The film pays quite a bit of homage to the career of David Cronenberg with references to so many of his films including the way the doctor’s dress in Dead Ringers. Dr. William Burroughs is a tip of the hat to the author of The Naked Lunch film made by Cronenberg. The Soska Sisters deliver both the fun and the grotesque. When you see Rose get her face unwrapped the first time after the wreck, queasy stomachs will fight off the need to puke. The remake film sticks to the concept of the original, but goes it’s own way. Not to spoil the ending, but if you remember what happens to Marilyn Chambers’ Rose, it doesn’t happen this time. The Soska Sisters have a completely different ending that seems like something Cronenberg would do. They stayed true to the core of the movie while giving their own take on the tale of a woman that got more than she bargained for with a skin graft.

The video is 1.85:1 anamorphic. The resolution brings out the rather gross effects when Rose takes off the bandages. The audio is DTS-HD MA 5.1 that brings the creepiness around room. There’s also a DTS-HD MA 2.0 mix. The movie is subtitled in English.

Audio Commentary with Soska Sister has the them explain their approach to the film. They also remind us to not do cocaine like their characters in the film. They also discuss all the Canadian elements of the film.
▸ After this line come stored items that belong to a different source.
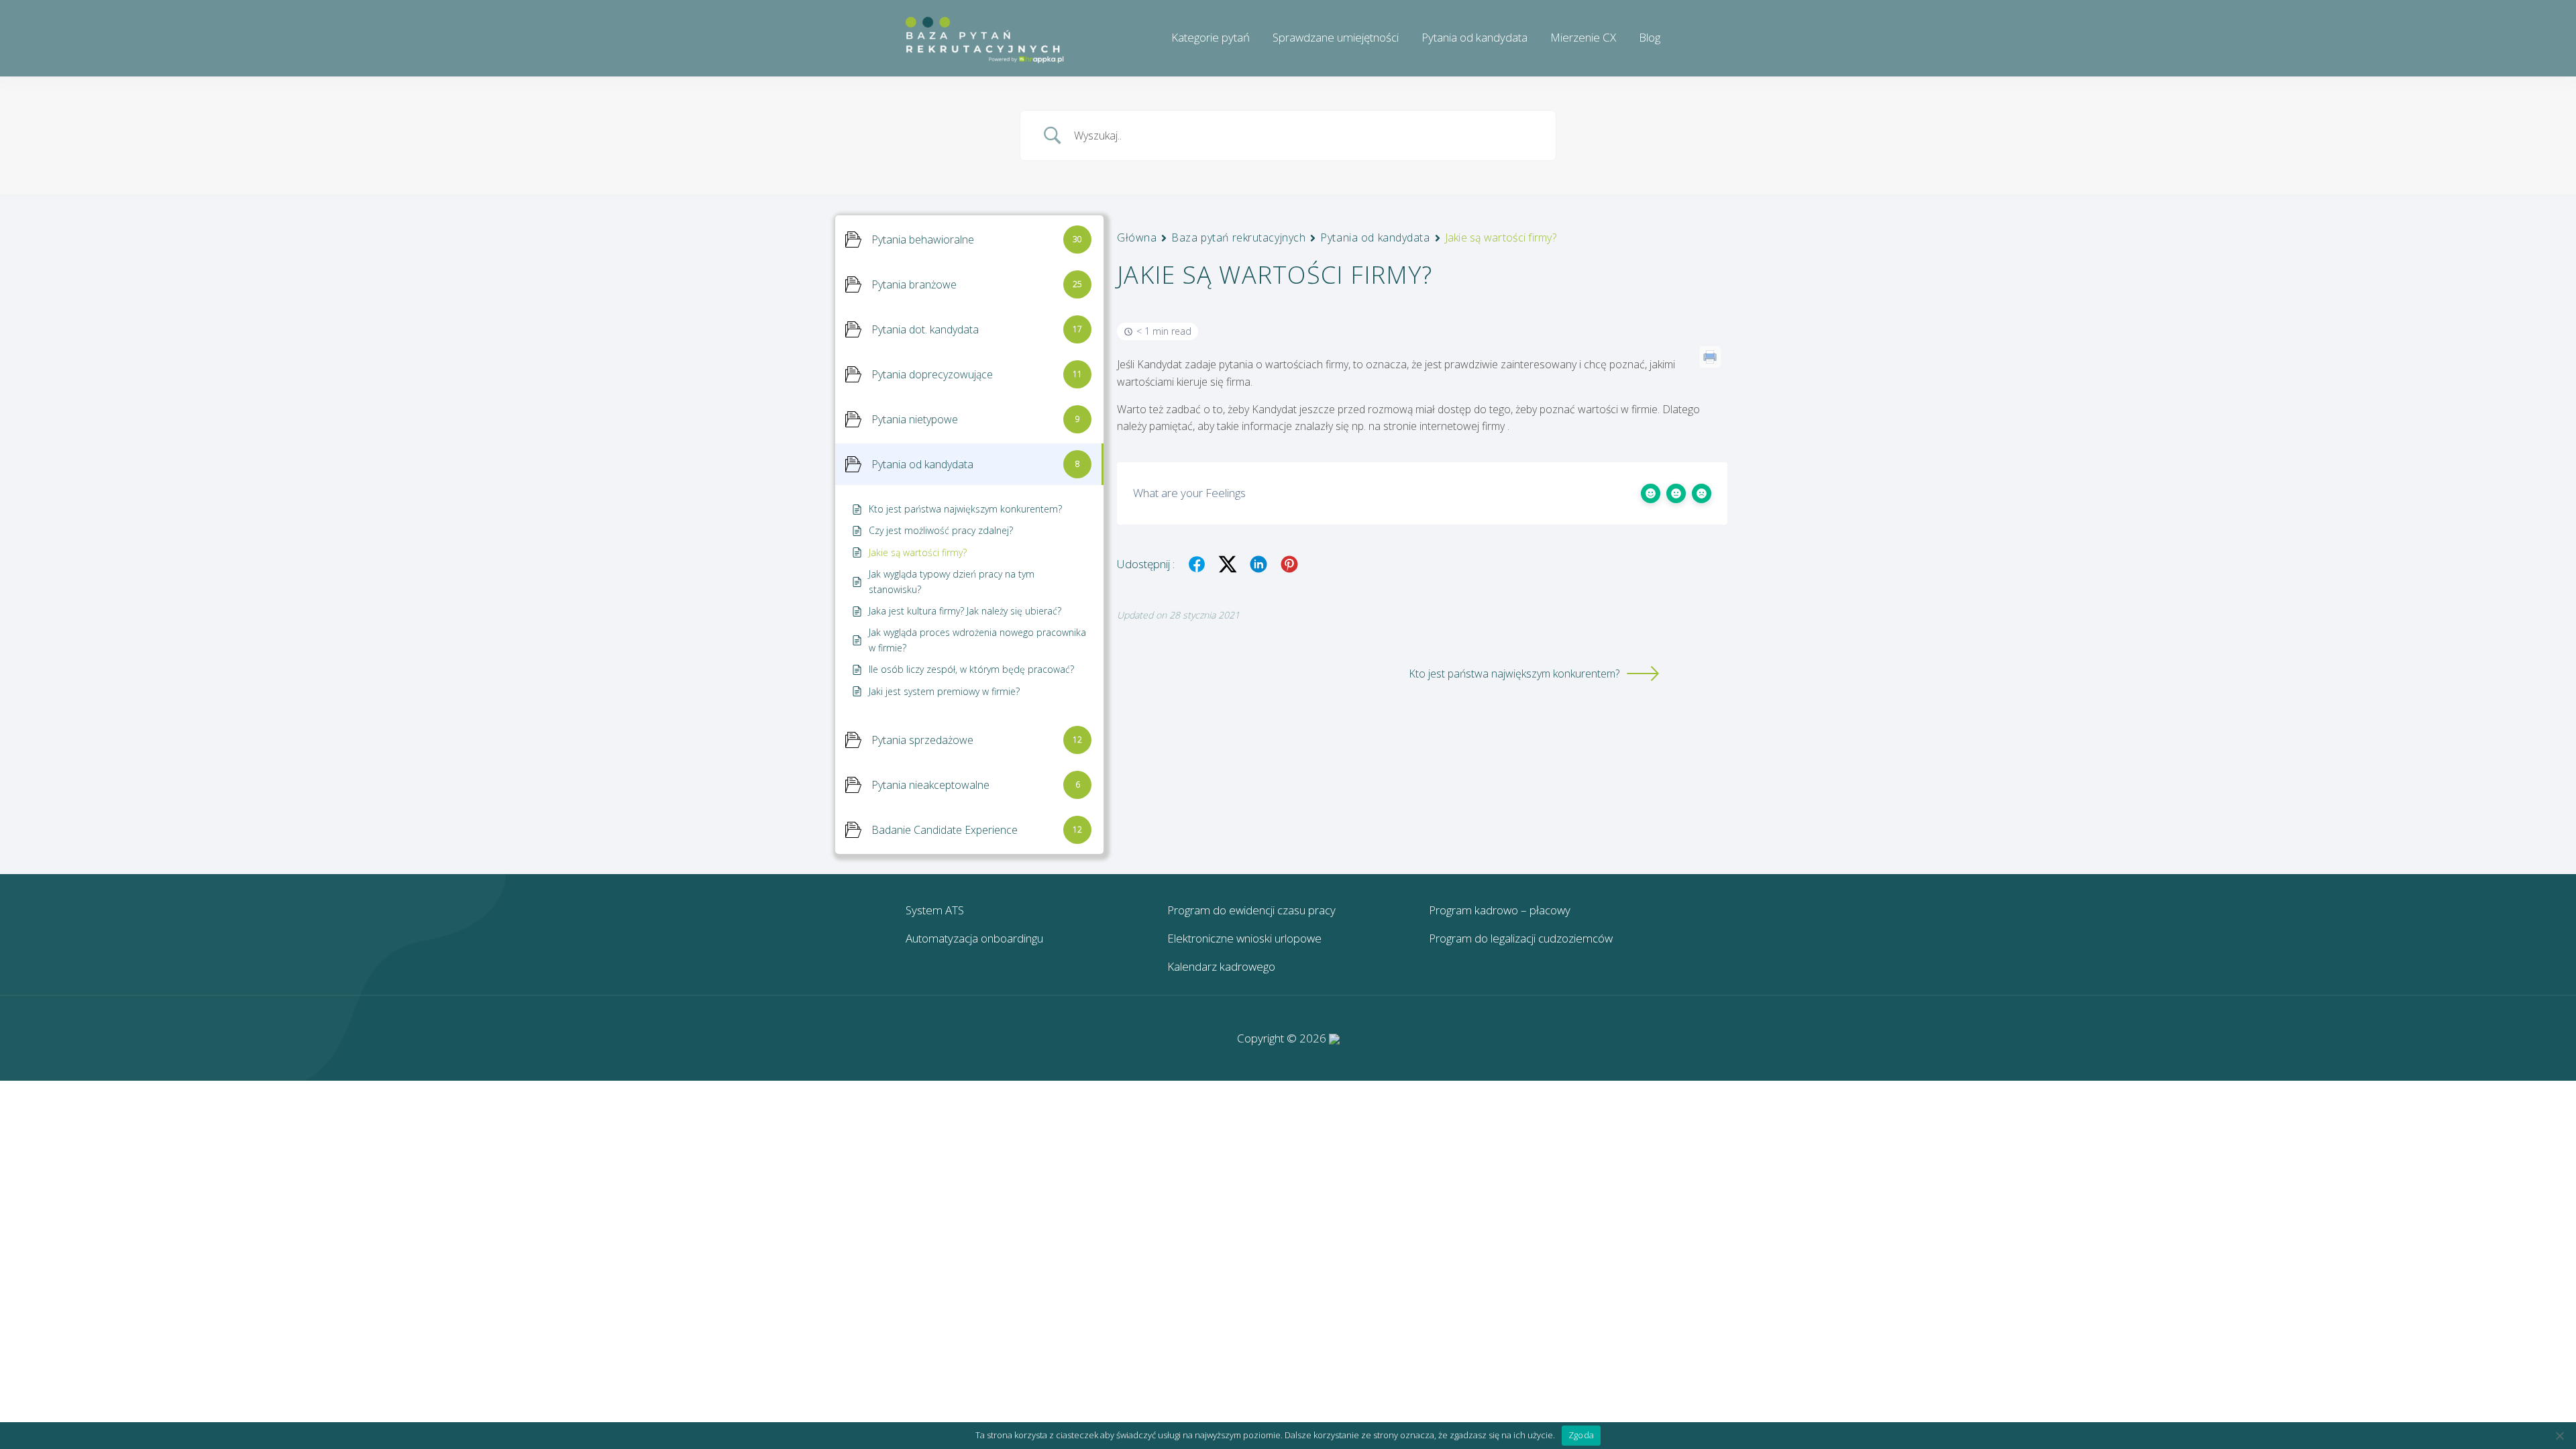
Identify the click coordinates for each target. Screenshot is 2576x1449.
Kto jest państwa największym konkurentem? (1514, 673)
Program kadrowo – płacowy (1499, 910)
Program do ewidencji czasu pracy (1251, 910)
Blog (1649, 37)
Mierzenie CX (1583, 37)
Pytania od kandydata (1474, 37)
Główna (1137, 237)
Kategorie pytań (1210, 37)
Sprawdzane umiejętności (1336, 37)
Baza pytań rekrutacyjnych (1238, 237)
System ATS (935, 910)
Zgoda (1581, 1435)
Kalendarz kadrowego (1221, 966)
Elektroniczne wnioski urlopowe (1244, 938)
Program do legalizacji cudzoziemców (1521, 938)
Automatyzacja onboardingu (974, 938)
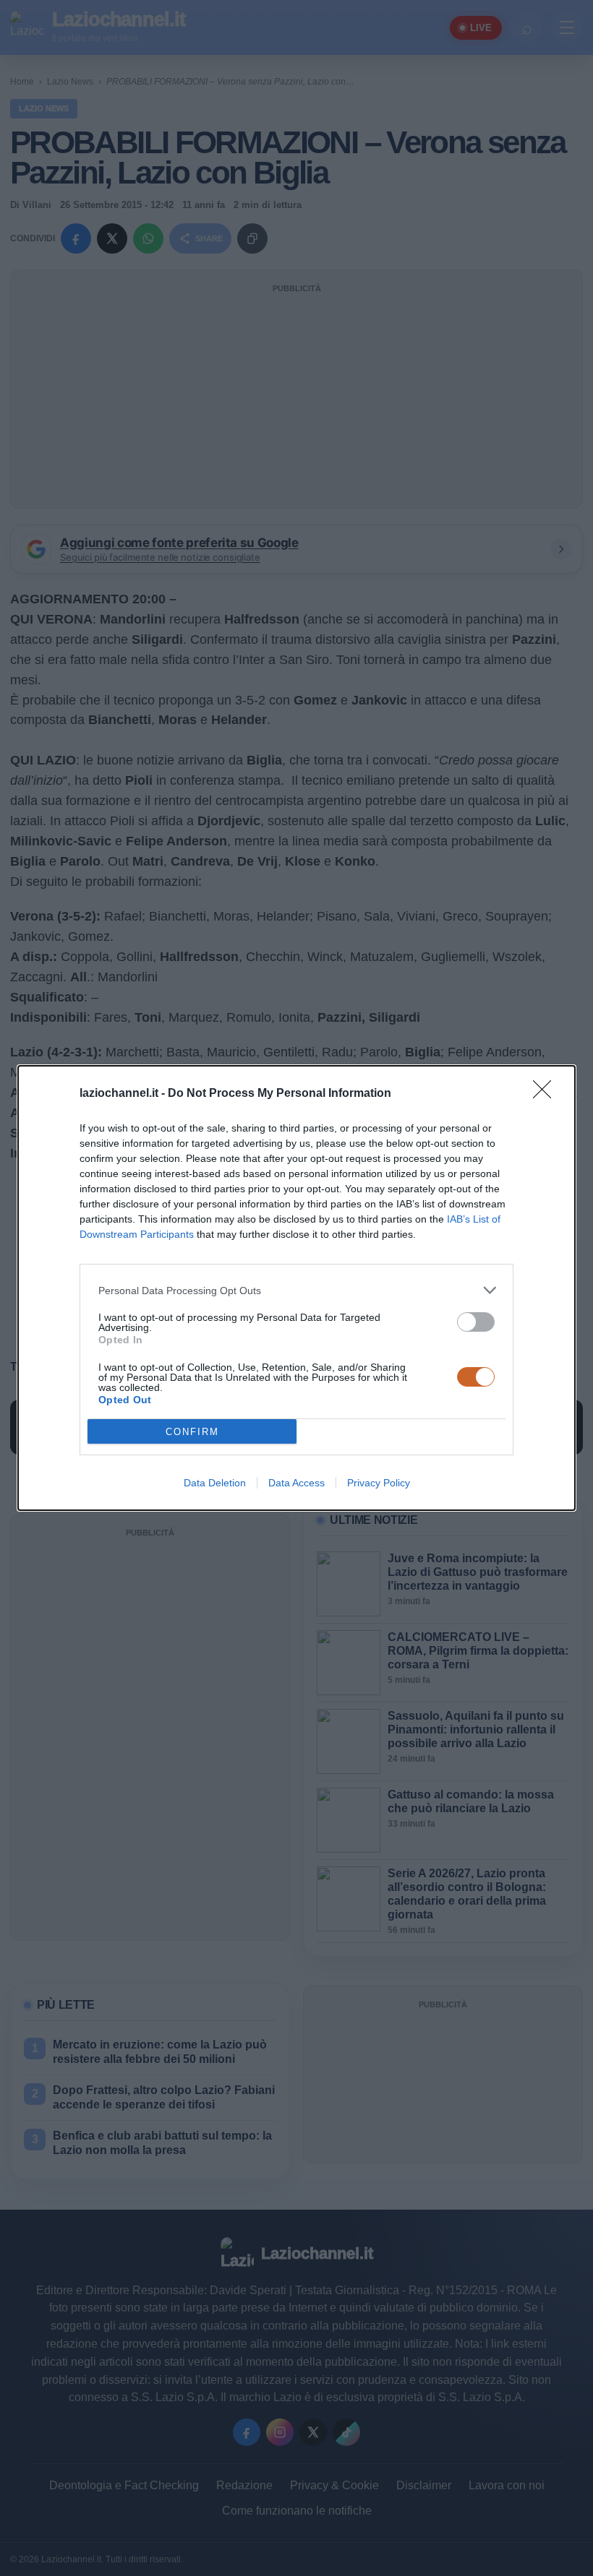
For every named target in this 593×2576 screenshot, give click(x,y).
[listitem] (296, 1290)
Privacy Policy (378, 1483)
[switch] (476, 1322)
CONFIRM (192, 1431)
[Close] (546, 1094)
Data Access (296, 1483)
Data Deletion (215, 1483)
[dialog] (296, 1288)
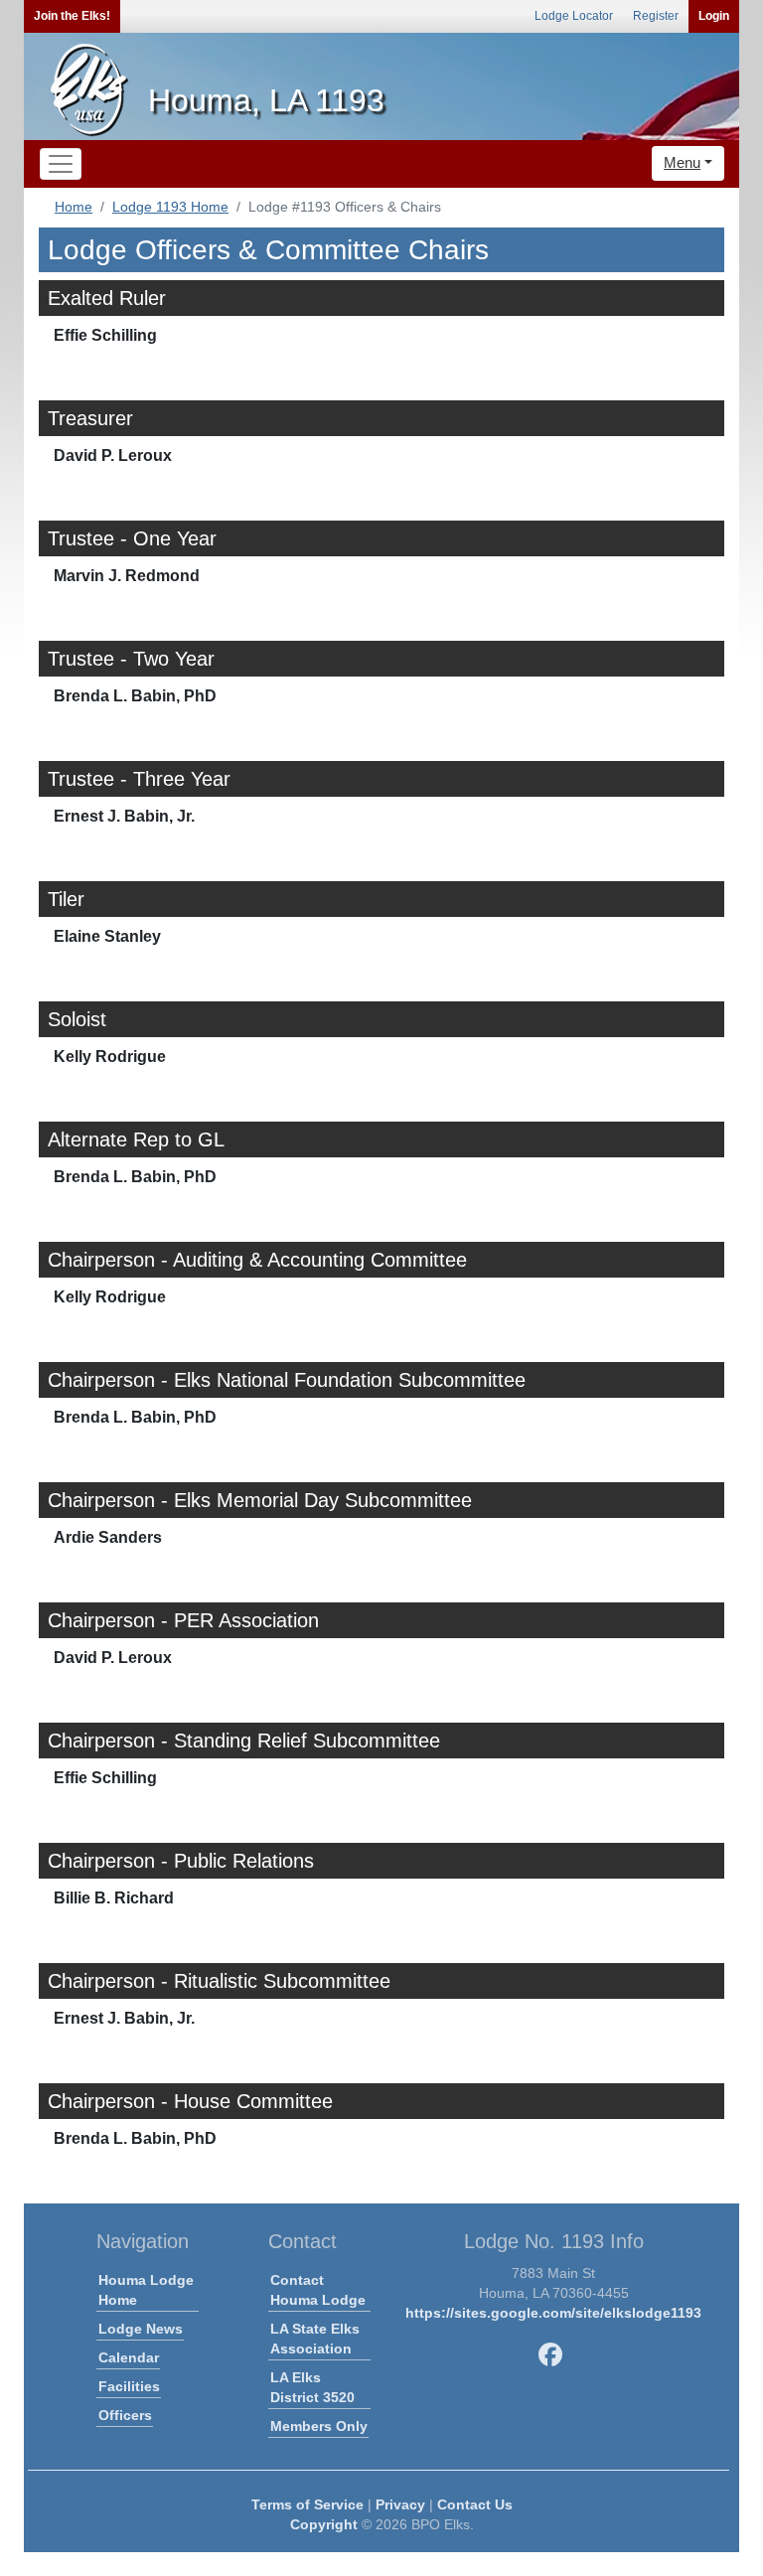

Behind the Scenes with Jen & Sylvia Soska (16:21) has the director’s hanging out on the street after shooting CM Punk’s window shattering scene. They are a bit nervous getting to remake a David Cronenberg film since they both love his work.

Interview with Laura Vandervoort (4:04) talks about playing Rose and going from meek woman to empowered with a twist. She talks about how she met the Soska Sisters for a different project that she was developing which led to them telling her about Rabid.

Trailer (1:47) hints that stuff won’t be going right for Rose after her miracle surgery.

Scream Factory presents Rabid. Directed by: Jen & Sylvia Soska. Screenplay by: Jen & Sylvia Soska & John Serge. Starring: Laura Vandervoort, Ben Hollingsworth, Ted Atherton, Stephen Huszar, Phil Brooks, Stephen McHattie and Hanneke Talbot. Rated: Unrated. Running Time: 107 minutes. Released: February 4, 2020.